If you don't change a value make it const. It make your programm run faster and you can not change it be accident.

const size_t size_of_vowels = 5;

Use variables for the size of arrays. Even better use Vectors since you are in C++ or use this MAKRO if you like C Style coding. Common array length macro for C?

for(size_t i = 0; i < copy_of_s.length(); i++)

Use size_t instead of int. size_t is like an int but it can't get negative. And on almost on Plattforms (x86, arm, etc.) it is way bigger than int, so it is safer to use.

break;

Use break to end the vowel loop, when a replacement was found (like a becomes an e).

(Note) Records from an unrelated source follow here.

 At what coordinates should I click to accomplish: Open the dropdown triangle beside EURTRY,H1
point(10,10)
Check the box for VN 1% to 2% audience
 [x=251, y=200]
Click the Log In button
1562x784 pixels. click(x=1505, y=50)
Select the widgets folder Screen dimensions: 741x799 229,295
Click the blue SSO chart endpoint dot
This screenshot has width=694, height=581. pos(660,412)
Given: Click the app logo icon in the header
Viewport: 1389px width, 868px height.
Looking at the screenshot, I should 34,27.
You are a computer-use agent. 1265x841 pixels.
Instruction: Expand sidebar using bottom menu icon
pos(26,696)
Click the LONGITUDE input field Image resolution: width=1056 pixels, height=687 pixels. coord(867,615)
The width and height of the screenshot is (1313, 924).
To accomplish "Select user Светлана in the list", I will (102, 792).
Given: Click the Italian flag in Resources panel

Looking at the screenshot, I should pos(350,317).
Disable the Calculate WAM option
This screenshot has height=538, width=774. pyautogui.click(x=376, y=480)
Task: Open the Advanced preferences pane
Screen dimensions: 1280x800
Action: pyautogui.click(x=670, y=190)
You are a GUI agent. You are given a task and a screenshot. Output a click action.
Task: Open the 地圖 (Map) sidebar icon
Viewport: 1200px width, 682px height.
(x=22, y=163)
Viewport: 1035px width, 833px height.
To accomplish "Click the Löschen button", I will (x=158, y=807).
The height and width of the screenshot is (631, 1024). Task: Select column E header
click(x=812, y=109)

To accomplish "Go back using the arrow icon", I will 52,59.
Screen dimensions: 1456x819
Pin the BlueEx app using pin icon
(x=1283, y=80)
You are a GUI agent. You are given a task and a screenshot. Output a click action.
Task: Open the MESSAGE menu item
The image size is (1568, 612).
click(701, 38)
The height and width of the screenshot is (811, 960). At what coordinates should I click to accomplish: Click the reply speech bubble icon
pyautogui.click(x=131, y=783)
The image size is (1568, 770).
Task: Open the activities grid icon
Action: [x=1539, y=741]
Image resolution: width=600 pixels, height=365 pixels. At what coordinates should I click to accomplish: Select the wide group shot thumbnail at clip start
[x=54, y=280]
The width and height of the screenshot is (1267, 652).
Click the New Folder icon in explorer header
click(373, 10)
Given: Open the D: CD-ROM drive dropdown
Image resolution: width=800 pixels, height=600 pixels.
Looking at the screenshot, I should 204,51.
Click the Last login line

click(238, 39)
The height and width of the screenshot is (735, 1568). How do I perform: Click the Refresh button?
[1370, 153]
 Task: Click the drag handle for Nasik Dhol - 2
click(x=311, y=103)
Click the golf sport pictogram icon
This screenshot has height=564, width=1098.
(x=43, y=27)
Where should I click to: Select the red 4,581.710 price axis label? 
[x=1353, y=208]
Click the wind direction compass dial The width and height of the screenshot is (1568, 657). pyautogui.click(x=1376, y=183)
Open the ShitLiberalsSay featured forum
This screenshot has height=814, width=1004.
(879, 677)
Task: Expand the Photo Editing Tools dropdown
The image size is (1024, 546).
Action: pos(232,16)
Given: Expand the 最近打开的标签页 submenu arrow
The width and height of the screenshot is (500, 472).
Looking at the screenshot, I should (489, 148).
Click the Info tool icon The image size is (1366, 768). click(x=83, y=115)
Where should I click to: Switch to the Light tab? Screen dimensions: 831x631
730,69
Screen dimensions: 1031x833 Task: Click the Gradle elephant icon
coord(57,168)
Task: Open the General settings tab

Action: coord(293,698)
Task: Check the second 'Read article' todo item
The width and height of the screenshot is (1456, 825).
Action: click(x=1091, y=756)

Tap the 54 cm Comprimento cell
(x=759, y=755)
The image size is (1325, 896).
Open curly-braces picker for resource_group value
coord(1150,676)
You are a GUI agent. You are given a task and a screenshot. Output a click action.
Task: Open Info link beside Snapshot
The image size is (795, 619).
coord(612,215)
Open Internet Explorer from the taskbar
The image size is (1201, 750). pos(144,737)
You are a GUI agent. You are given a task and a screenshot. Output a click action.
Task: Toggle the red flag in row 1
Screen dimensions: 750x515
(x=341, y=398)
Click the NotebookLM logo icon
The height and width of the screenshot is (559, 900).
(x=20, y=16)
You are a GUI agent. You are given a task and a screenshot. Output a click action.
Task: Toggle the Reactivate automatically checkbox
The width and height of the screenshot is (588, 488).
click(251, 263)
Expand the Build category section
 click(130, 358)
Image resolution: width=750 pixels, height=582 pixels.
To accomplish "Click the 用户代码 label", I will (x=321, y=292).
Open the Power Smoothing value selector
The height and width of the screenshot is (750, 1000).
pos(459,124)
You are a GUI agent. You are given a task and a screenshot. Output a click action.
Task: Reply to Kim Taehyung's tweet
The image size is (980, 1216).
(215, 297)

copy_of_s[i] = vow[ (j + 1) %  size_of_vowels]; //make sure you dont access the element after u, which does not exist

This line is tricky. You have 5 Vowels char vow[] = { 'a', 'e', 'i', 'o', 'u' };. vow[0] is 'a', vow[4] is 'u'. What happens you have vow[4+1]? You would access vow[5] which does not exist. This can lead to a crash or random data which confuses your programm. To solve this problem you can use

vow[(4+1)%5]

The is a division where you only keep the remainder. Sounds complicated but is quite easy. 3 % 5 = 0 remainder 3 (the 5 fits zero times into the 3). 5 % 5 = 1 Remainder 0 (the 5 fits one time into the 5, but nothing is left). 7 % 5 = 1 Remainder 2 (you get the idea).

You ignore the 1 in 7 % 5 = 1 Remainder 2, and just keep the two. So the result for 7 % 5 is 2. This way you can "wrap around" your array index and never access vow[5]. Because vow[5%5] is vow[0], so your 'u' becomes an 'a'.